Please convert the data between the line containing "Where should I click to: Click Borussia" and the line containing "Looking at the screenshot, I should click(x=72, y=253).", both included, into a numbered list with blank lines omitted.

▶ **Data shown**:
########################################

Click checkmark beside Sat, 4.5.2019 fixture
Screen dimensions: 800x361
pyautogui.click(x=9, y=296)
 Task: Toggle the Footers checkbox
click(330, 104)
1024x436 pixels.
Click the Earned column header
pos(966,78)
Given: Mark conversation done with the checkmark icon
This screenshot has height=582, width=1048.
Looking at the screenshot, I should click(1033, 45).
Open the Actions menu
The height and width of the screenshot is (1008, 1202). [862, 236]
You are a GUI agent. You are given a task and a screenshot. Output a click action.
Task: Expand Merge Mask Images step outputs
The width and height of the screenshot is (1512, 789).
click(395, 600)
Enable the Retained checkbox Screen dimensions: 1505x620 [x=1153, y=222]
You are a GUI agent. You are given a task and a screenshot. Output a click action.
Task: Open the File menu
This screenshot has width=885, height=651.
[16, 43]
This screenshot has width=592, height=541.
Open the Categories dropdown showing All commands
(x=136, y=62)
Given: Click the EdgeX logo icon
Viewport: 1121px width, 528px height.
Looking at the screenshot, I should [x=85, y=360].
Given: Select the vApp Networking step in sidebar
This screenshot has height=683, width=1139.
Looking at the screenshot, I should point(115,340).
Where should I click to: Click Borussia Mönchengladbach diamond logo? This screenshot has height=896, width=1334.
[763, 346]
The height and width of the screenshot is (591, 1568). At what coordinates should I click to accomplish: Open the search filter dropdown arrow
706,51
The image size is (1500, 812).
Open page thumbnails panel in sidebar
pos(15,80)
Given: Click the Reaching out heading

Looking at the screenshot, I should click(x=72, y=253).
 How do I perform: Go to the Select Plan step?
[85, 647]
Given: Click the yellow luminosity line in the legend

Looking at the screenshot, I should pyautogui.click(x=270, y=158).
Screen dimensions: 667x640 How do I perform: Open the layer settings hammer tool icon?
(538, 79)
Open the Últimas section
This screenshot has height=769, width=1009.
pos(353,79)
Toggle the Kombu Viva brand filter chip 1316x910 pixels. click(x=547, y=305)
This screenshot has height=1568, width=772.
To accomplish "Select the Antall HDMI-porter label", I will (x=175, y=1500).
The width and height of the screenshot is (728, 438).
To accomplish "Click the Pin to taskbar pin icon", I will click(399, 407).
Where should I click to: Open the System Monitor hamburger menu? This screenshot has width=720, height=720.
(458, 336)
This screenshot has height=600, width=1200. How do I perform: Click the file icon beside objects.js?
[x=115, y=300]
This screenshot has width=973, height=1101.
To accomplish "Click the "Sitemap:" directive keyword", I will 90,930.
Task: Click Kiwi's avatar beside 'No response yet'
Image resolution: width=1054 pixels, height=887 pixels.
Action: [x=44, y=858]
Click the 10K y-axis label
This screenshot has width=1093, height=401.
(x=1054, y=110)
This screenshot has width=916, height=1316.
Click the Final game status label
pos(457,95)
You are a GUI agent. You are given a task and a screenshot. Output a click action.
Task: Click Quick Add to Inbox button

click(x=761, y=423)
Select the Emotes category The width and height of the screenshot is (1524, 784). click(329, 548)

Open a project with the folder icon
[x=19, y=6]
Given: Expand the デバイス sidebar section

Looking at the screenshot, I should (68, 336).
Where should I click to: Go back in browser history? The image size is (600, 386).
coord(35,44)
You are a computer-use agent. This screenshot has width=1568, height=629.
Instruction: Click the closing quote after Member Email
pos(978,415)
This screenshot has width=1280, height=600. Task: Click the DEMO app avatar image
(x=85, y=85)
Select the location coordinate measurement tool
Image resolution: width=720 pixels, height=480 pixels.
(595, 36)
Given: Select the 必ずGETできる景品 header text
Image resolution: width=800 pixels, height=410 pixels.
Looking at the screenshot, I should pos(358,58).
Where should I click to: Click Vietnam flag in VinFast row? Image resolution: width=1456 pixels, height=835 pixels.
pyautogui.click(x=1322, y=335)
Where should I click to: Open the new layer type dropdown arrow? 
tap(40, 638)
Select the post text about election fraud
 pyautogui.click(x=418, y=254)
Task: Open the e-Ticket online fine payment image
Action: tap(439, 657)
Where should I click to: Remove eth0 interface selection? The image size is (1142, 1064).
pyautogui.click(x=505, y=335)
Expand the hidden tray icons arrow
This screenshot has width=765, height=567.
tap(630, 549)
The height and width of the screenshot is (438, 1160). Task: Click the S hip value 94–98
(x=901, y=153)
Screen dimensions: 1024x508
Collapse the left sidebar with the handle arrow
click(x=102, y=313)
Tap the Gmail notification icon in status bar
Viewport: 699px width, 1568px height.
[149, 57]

########################################

▶ **Response**:
1. Where should I click to: Click Borussia Mönchengladbach diamond logo? This screenshot has height=896, width=1334.
2. [763, 346]
3. The height and width of the screenshot is (591, 1568). At what coordinates should I click to accomplish: Open the search filter dropdown arrow
4. 706,51
5. The image size is (1500, 812).
6. Open page thumbnails panel in sidebar
7. pos(15,80)
8. Given: Click the Reaching out heading
9. Looking at the screenshot, I should click(x=72, y=253).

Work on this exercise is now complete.